-- GIVEN ENTRIES --

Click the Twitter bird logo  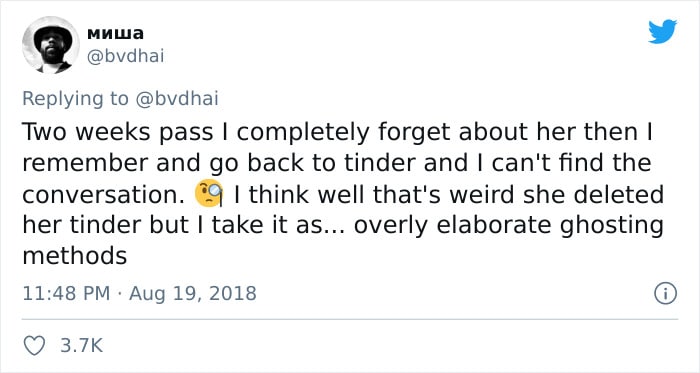click(x=662, y=32)
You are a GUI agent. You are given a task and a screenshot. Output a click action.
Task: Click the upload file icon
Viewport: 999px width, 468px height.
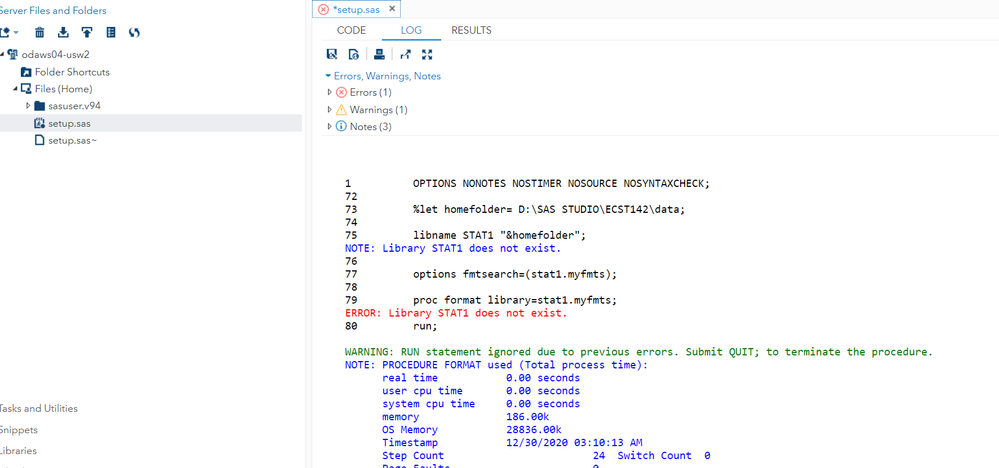tap(87, 32)
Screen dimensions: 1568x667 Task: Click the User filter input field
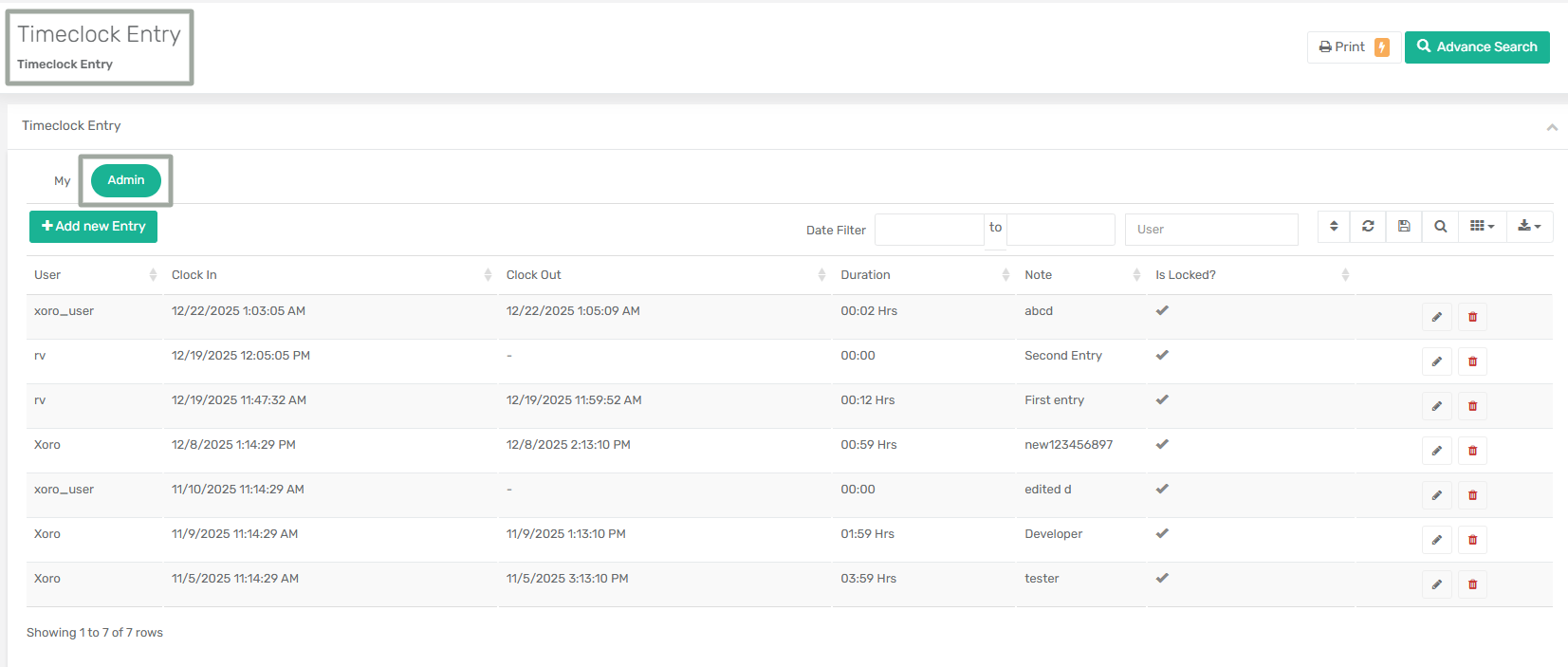(1210, 230)
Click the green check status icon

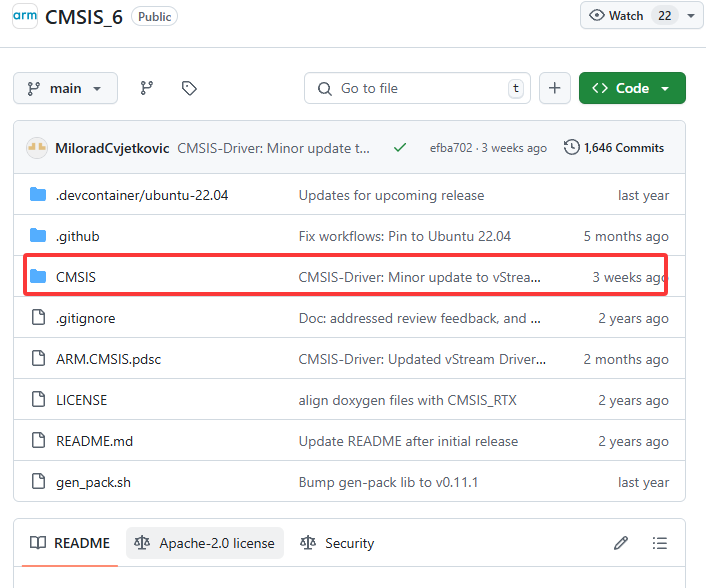pos(400,147)
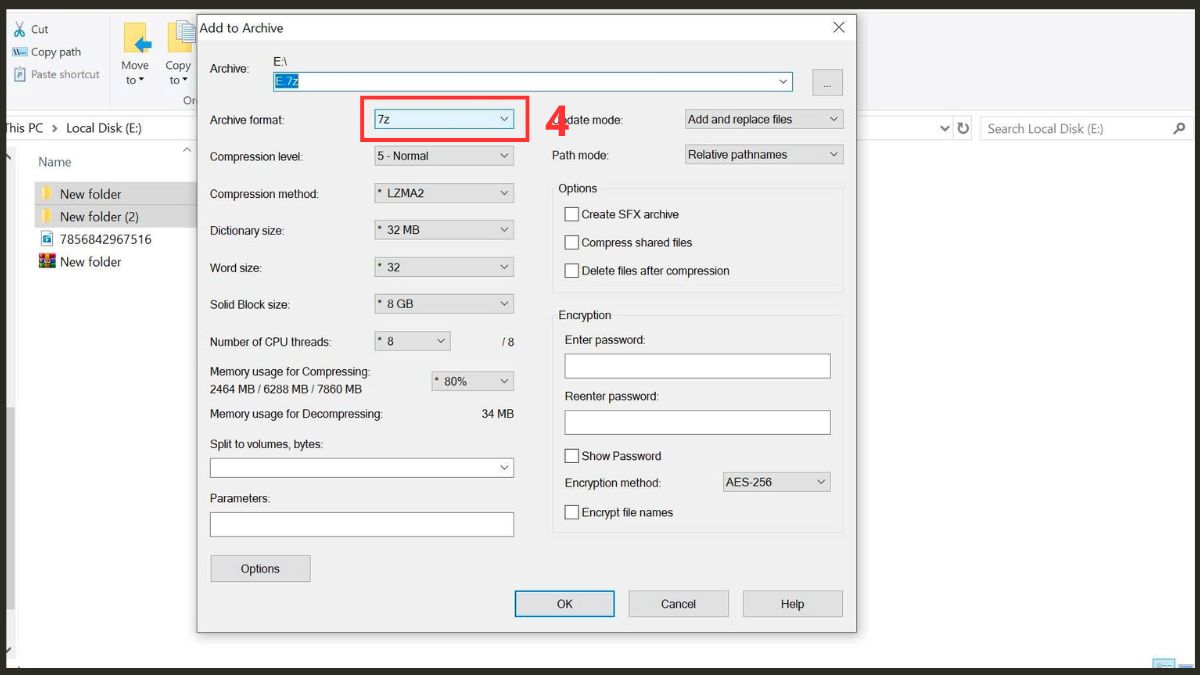Screen dimensions: 1200x675
Task: Click Local Disk (E:) breadcrumb
Action: [106, 128]
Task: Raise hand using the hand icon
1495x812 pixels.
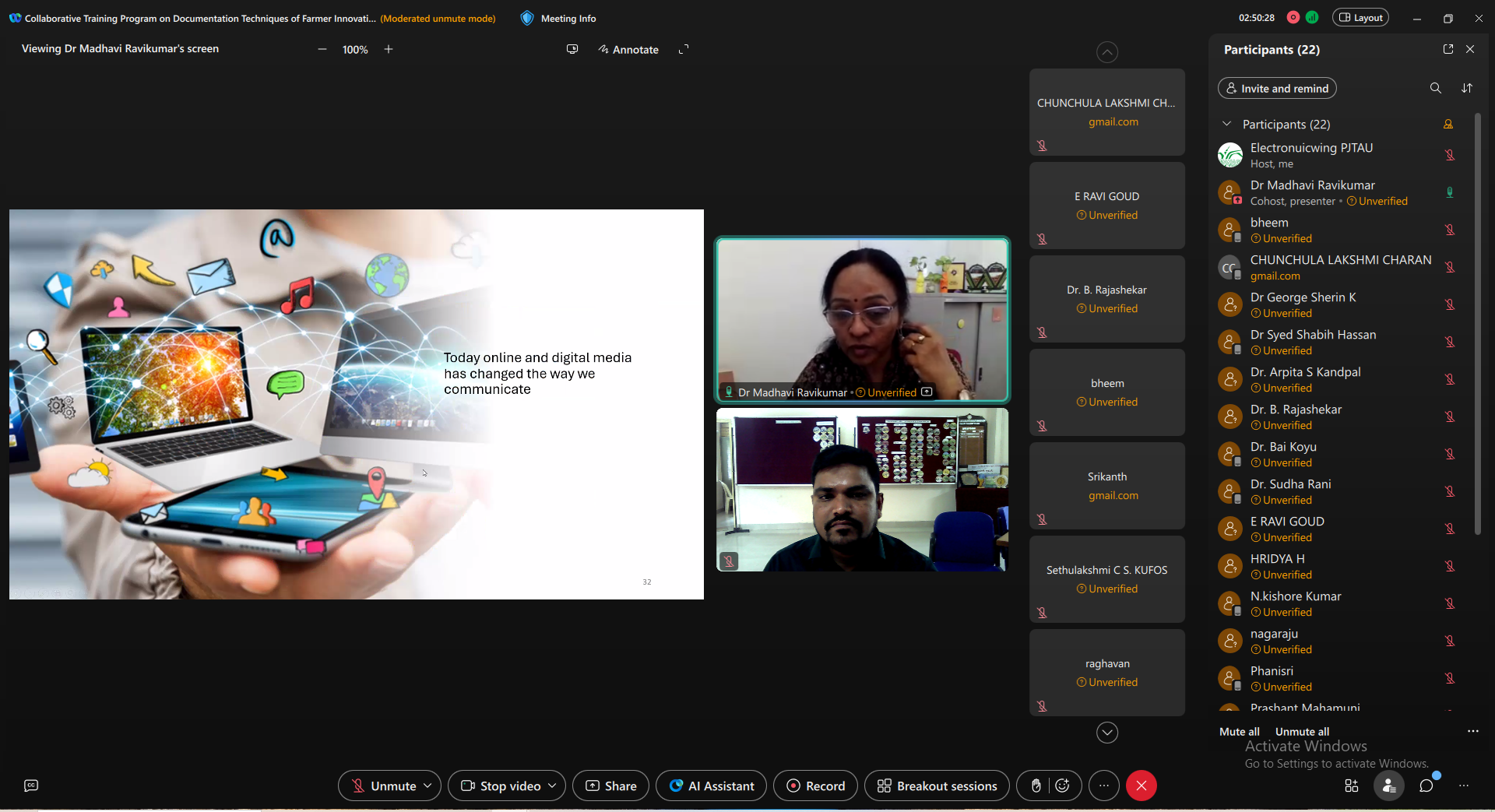Action: (1036, 786)
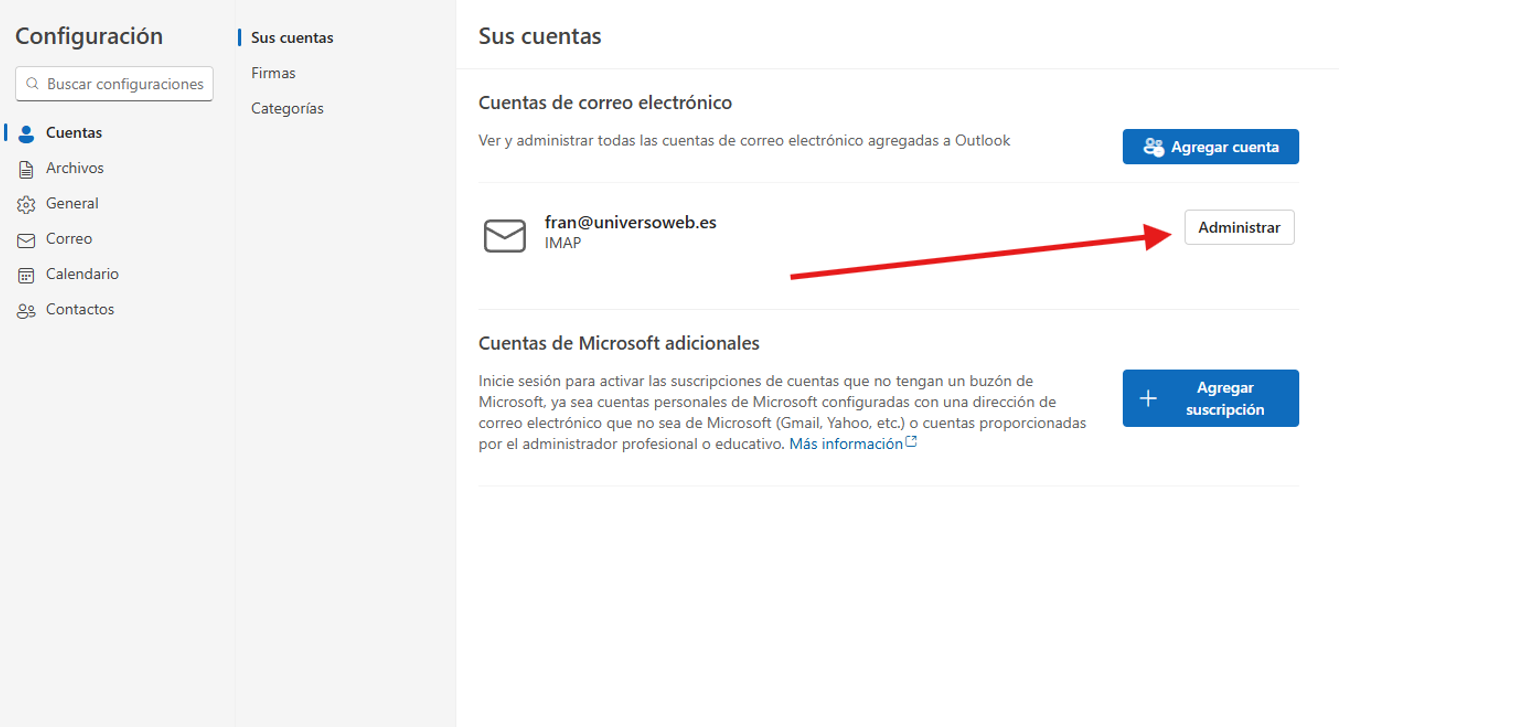Click the Archivos document icon

coord(27,169)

-- REQUIREMENTS --
Please rewrite everything from the line containing "Task: Raise hand using the hand icon" down to the end of the data as a numbered list, skipping blank lines and leaving out the pictures.

-- RESULT OF THE EXERCISE --
1. Task: Raise hand using the hand icon
2. 1495x812 pixels.
3. Action: (1036, 786)
4. Click the Archivos document icon
5. coord(27,169)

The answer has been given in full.